Exactly as written, give again the line with "[combobox] (682, 71)" and all subsequent lines through the end of the records.

____________

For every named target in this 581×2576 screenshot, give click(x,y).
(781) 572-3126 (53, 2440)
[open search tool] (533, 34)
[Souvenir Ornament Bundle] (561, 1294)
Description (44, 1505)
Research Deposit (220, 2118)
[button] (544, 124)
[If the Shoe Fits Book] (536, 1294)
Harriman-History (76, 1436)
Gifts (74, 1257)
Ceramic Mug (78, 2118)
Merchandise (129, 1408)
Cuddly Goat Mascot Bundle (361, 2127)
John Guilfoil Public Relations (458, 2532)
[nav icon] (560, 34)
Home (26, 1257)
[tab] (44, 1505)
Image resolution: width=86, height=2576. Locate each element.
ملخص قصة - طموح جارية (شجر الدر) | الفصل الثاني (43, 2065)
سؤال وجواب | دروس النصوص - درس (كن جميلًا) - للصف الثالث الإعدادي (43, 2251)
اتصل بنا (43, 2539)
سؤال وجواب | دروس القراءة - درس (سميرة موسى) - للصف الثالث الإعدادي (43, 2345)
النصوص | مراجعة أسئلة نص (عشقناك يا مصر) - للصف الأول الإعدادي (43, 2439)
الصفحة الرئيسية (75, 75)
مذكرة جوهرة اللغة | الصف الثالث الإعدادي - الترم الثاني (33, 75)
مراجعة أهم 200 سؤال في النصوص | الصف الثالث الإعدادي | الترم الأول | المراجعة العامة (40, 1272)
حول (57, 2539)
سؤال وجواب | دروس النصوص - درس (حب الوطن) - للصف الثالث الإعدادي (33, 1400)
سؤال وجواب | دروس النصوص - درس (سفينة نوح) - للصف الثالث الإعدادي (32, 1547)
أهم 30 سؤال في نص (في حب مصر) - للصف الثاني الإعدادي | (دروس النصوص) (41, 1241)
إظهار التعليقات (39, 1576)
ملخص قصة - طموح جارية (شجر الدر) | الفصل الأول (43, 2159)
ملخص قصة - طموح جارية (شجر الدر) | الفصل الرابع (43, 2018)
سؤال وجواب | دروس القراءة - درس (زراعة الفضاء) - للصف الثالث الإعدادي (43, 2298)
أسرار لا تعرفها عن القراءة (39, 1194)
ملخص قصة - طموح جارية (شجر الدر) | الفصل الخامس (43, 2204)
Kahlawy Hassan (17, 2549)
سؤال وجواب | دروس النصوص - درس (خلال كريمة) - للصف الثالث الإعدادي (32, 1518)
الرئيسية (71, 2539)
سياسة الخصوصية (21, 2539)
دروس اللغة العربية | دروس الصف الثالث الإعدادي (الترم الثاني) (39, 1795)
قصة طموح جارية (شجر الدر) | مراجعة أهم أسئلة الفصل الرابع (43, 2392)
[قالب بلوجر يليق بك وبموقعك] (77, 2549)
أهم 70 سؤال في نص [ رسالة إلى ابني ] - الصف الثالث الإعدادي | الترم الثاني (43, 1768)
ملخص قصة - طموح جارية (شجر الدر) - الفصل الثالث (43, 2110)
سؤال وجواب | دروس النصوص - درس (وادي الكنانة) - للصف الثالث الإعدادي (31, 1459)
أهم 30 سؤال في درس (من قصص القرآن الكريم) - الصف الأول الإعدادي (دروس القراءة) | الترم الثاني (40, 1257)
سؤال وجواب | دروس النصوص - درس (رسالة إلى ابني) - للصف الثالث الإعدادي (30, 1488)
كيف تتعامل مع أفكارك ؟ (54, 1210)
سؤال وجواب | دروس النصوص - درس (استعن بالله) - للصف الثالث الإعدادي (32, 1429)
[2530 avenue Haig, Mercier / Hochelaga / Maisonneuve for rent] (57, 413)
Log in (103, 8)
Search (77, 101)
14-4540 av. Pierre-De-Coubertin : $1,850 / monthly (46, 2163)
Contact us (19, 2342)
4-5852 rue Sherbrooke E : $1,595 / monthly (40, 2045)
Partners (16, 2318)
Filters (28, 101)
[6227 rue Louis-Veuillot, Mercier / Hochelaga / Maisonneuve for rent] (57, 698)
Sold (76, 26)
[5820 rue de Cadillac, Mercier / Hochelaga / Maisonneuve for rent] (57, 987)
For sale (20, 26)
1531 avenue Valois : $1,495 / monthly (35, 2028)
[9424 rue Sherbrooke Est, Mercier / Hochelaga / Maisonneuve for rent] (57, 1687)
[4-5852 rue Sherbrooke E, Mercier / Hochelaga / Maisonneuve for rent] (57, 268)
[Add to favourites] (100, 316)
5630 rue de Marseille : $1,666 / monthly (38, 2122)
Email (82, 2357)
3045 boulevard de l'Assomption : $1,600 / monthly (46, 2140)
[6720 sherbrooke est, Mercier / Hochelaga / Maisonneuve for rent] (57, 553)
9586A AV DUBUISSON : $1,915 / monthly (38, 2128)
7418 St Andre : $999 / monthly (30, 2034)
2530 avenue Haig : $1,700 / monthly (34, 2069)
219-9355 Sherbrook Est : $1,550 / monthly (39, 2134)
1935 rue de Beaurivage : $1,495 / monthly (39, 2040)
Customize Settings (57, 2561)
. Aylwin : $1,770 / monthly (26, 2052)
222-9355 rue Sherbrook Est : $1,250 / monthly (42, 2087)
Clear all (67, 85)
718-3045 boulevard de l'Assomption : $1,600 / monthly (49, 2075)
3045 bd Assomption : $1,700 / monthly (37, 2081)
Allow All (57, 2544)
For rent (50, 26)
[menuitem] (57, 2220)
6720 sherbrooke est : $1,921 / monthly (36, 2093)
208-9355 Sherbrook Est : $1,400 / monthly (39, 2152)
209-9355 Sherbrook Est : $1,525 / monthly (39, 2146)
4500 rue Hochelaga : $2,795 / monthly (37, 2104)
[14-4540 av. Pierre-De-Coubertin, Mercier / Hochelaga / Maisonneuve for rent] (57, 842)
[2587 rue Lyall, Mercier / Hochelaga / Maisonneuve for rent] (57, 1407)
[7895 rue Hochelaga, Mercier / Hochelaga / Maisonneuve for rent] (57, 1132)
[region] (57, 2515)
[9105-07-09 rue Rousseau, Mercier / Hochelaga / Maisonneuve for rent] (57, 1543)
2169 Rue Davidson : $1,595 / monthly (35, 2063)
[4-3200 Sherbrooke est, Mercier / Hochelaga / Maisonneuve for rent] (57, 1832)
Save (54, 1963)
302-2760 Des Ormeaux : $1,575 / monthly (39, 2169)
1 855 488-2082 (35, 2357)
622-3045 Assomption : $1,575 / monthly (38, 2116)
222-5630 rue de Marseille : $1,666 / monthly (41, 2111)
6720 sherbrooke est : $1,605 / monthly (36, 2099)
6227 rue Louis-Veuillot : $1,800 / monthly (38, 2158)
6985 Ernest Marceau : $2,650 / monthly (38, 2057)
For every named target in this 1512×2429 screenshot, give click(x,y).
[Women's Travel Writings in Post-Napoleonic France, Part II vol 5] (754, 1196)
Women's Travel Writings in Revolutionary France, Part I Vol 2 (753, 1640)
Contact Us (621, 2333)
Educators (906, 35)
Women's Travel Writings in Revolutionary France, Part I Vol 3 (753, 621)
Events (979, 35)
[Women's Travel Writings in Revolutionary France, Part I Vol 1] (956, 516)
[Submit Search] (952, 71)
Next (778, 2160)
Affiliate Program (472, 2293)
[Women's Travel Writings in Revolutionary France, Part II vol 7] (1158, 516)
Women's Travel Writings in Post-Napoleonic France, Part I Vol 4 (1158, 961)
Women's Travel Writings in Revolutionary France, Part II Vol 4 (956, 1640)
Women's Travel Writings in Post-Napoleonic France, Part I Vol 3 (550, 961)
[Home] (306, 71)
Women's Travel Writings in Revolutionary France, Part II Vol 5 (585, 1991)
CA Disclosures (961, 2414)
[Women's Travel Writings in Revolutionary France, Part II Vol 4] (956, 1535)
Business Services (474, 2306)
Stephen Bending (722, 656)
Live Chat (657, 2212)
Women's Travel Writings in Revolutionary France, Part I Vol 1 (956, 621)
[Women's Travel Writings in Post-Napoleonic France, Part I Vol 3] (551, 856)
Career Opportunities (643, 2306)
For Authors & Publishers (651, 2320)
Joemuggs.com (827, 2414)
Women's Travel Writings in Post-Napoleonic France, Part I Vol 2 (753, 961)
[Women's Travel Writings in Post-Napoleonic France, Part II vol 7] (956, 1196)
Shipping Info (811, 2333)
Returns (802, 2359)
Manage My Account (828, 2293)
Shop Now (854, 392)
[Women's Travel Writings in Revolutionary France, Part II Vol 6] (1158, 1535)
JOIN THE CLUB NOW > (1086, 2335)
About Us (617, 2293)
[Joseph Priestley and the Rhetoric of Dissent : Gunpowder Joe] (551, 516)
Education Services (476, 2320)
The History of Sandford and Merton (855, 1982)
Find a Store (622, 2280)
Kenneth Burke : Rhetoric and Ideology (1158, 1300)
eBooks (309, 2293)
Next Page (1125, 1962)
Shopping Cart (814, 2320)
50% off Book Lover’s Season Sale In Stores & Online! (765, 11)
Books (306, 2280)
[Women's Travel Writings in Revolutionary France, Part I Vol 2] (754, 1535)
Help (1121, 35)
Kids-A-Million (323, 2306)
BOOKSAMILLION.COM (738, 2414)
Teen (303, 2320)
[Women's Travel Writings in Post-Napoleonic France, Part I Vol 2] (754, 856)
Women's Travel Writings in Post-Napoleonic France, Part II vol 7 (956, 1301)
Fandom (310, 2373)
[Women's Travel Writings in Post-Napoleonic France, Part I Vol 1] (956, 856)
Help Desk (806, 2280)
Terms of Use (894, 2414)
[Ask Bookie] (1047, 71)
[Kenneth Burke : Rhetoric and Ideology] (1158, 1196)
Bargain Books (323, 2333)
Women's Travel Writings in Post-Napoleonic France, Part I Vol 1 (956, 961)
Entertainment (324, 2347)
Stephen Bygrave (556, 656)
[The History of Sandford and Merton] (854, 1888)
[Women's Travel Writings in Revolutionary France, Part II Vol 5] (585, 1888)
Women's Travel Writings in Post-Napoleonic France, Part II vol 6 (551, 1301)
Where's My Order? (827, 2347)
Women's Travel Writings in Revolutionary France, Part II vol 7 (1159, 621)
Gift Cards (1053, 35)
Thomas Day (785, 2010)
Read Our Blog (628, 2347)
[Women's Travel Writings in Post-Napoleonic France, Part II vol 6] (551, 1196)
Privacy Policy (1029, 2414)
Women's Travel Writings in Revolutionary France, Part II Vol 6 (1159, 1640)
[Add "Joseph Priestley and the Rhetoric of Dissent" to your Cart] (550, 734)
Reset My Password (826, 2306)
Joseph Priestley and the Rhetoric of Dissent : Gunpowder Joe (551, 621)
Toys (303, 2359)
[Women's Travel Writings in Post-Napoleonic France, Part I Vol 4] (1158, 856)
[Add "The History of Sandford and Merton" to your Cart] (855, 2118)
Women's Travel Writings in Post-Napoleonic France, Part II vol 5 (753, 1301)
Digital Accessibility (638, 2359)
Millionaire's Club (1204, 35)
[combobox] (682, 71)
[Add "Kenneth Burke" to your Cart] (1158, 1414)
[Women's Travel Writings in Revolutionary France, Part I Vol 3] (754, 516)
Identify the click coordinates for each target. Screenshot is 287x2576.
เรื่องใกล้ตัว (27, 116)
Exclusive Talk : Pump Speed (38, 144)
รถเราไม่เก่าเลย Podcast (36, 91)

____________

### TASK RESPONSE
[combobox] (682, 71)
[Add "Kenneth Burke" to your Cart] (1158, 1414)
[Women's Travel Writings in Revolutionary France, Part I Vol 3] (754, 516)
Identify the click coordinates for each target. Screenshot is 287x2576.
เรื่องใกล้ตัว (27, 116)
Exclusive Talk : Pump Speed (38, 144)
รถเราไม่เก่าเลย Podcast (36, 91)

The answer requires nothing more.